*** PROVIDED DATA ***
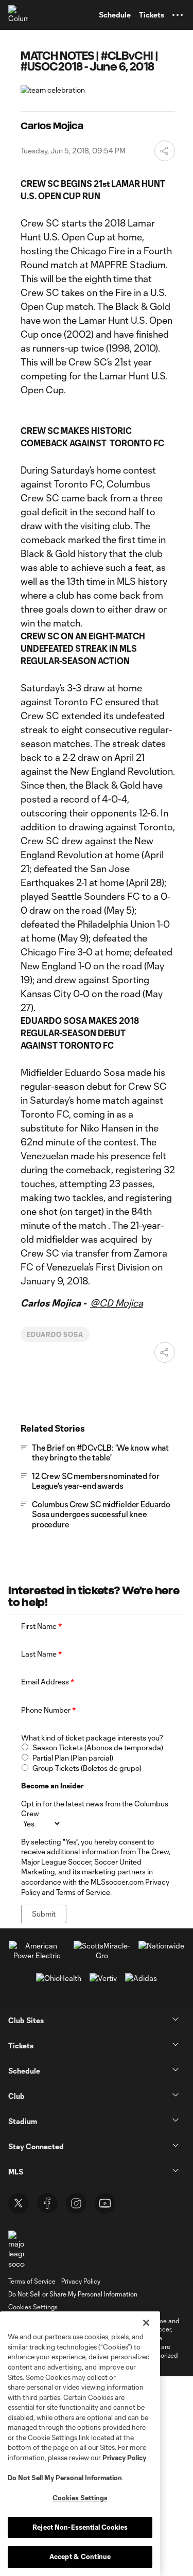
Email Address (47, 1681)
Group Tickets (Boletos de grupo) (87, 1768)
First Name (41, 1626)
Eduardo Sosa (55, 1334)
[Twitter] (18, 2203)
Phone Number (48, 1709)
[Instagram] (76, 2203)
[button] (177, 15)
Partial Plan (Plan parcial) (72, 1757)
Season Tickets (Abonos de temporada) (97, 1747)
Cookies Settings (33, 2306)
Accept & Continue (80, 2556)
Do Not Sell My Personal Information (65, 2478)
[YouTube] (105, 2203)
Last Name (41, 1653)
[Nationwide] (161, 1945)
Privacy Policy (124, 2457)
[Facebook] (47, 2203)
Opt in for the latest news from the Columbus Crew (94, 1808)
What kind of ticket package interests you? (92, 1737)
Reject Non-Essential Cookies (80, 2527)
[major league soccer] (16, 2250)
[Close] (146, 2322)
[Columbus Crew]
*** End of PROVIDED DATA ***
**YOUR OBJECTIVE:** Give back each entry exactly as it appears. Leave pictures out.

**EXERCISE RESULT:**
Email Address (47, 1681)
Group Tickets (Boletos de grupo) (87, 1768)
First Name (41, 1626)
Eduardo Sosa (55, 1334)
[Twitter] (18, 2203)
Phone Number (48, 1709)
[Instagram] (76, 2203)
[button] (177, 15)
Partial Plan (Plan parcial) (72, 1757)
Season Tickets (Abonos de temporada) (97, 1747)
Cookies Settings (33, 2306)
Accept & Continue (80, 2556)
Do Not Sell My Personal Information (65, 2478)
[YouTube] (105, 2203)
Last Name (41, 1653)
[Nationwide] (161, 1945)
Privacy Policy (124, 2457)
[Facebook] (47, 2203)
Opt in for the latest news from the Columbus Crew (94, 1808)
What kind of ticket package interests you? (92, 1737)
Reject Non-Essential Cookies (80, 2527)
[major league soccer] (16, 2250)
[Close] (146, 2322)
[Columbus Crew]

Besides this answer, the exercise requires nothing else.